_WHAT TO PRODUCE:_
The reply is to be the lines from the one with "680x390 pixels." through the last line of the records below, each retyped exactly, with pictures left out.

_DATA:_

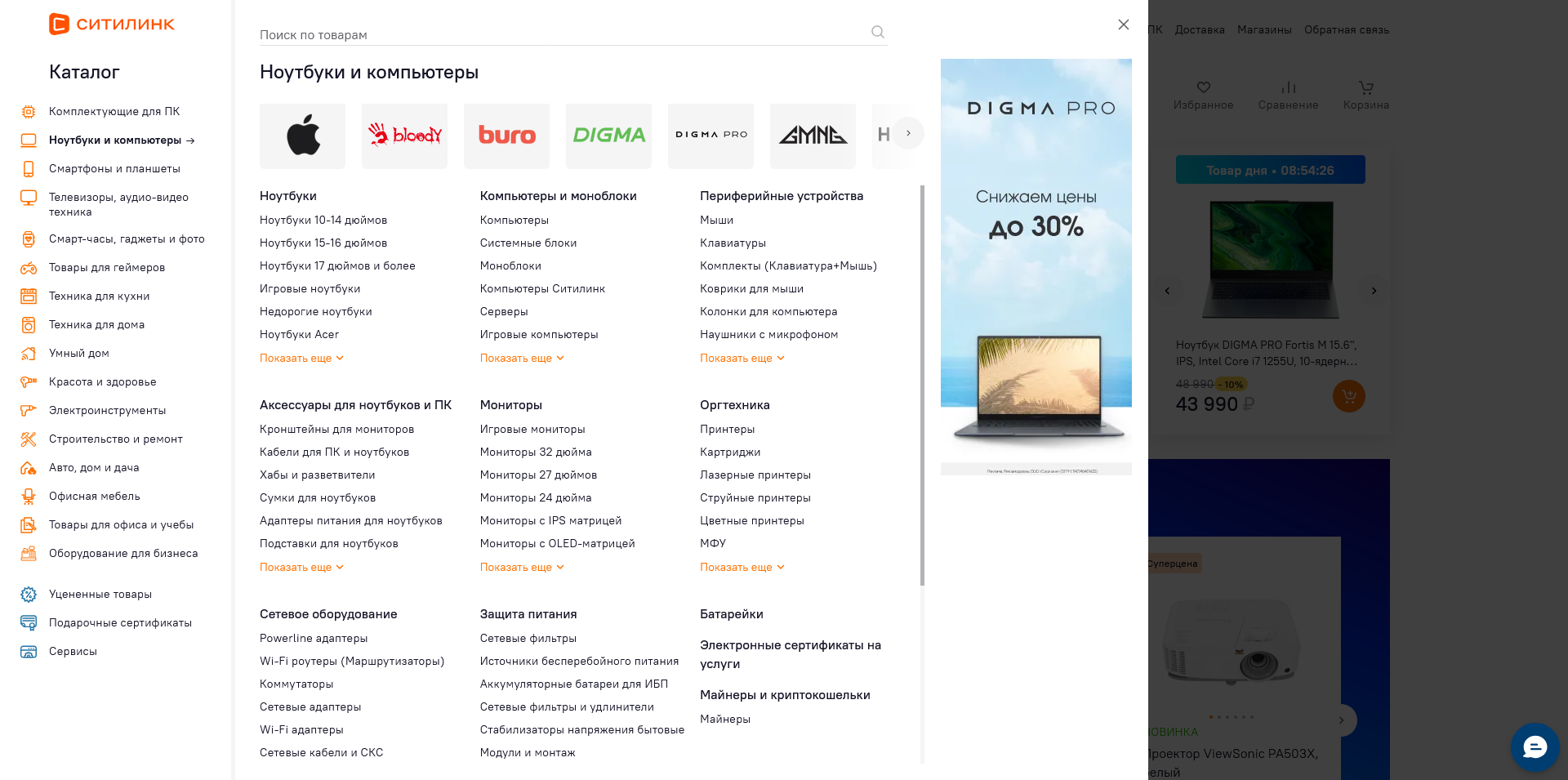Viewport: 1568px width, 780px height.
Task: Go to Игровые ноутбуки link
Action: pos(310,289)
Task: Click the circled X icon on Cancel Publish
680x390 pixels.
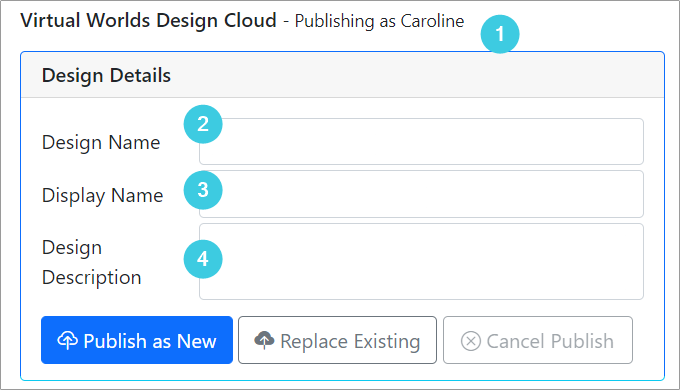Action: (471, 341)
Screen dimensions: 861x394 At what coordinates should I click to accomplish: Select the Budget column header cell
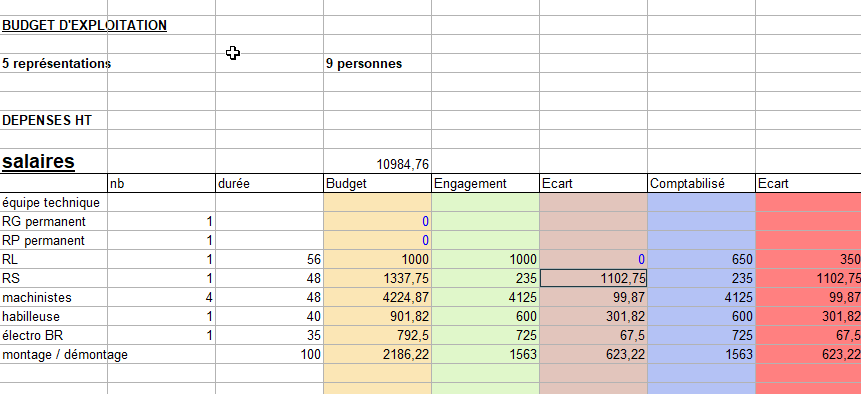[x=377, y=183]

_EXERCISE RESPONSE:_
680x390 pixels.
Action: (471, 341)
Screen dimensions: 861x394 At what coordinates should I click to accomplish: Select the Budget column header cell
[x=377, y=183]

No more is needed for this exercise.